About this exercise
Search the data for the string "Policy" and copy each line where it turns up.
### Records
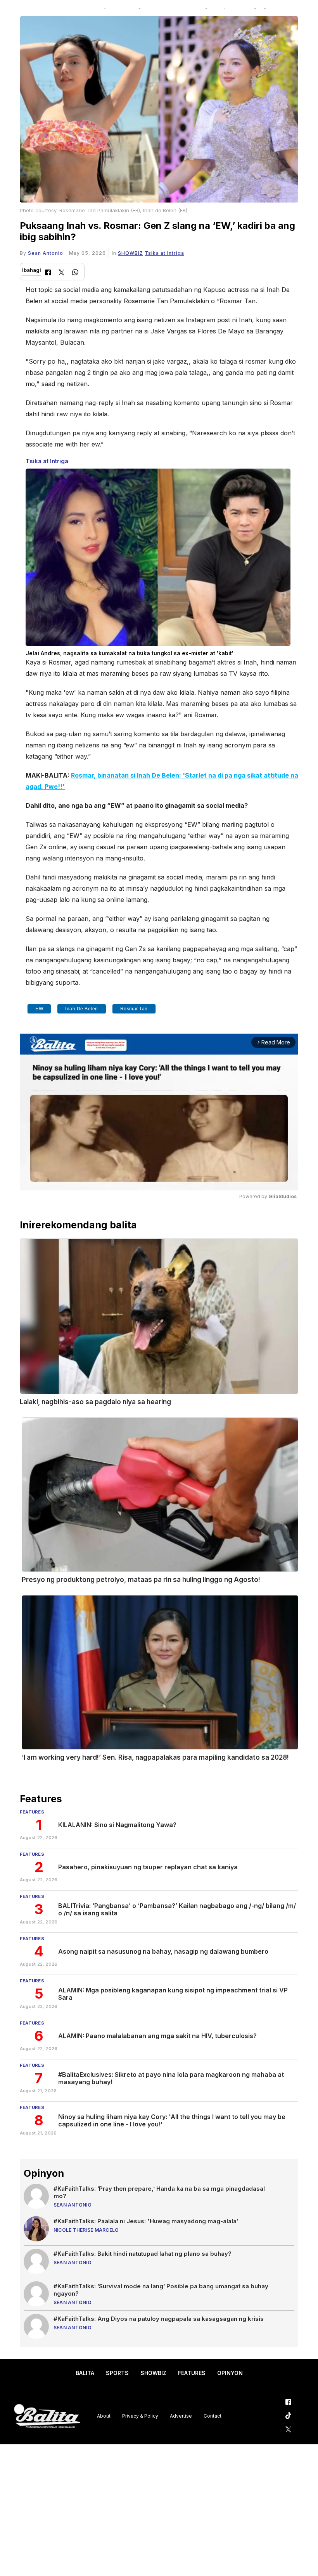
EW (39, 1009)
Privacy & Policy (140, 2416)
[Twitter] (61, 273)
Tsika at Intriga (164, 253)
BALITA (85, 2373)
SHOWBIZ (130, 253)
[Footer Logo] (47, 2416)
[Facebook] (48, 273)
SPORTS (117, 2373)
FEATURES (192, 2373)
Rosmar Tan (134, 1009)
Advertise (181, 2416)
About (104, 2416)
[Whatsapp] (75, 273)
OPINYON (230, 2373)
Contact (212, 2416)
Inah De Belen (81, 1009)
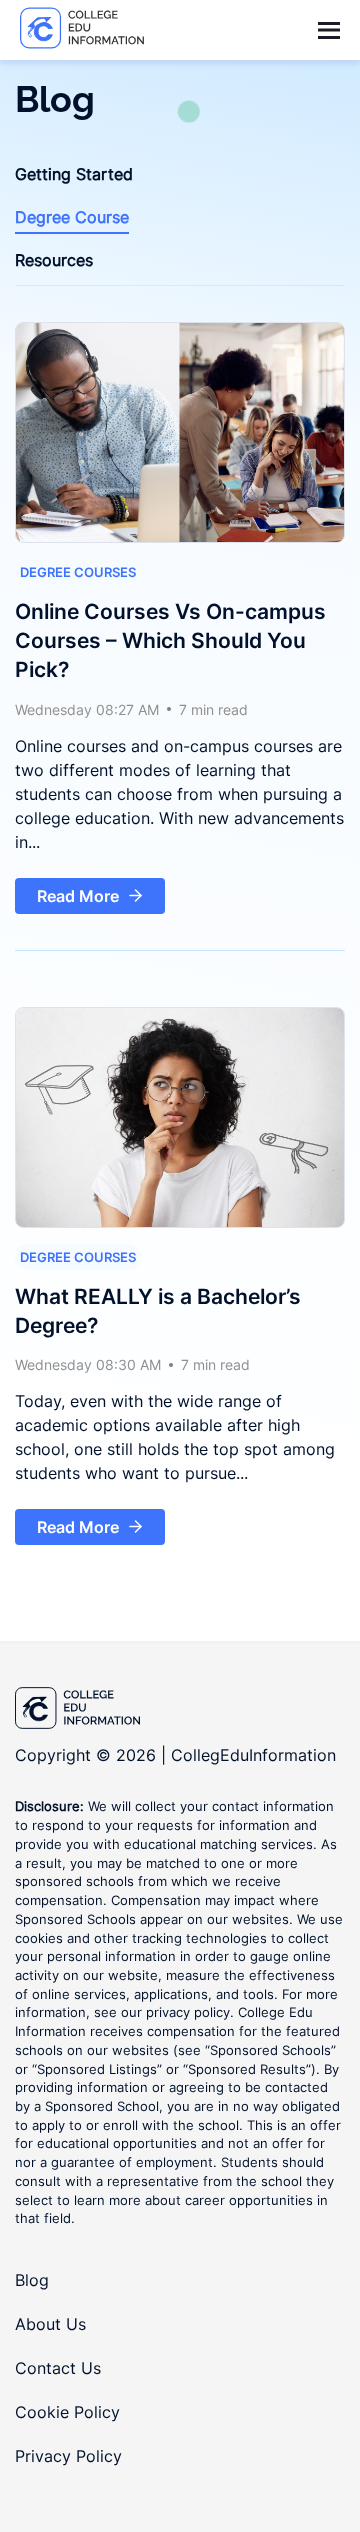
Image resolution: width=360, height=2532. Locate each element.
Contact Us (58, 2368)
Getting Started (74, 174)
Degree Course (72, 217)
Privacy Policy (68, 2456)
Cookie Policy (67, 2412)
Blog (32, 2280)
######
Output
Privacy & Policy (140, 2416)
Privacy Policy (68, 2456)
Cookie Policy (67, 2412)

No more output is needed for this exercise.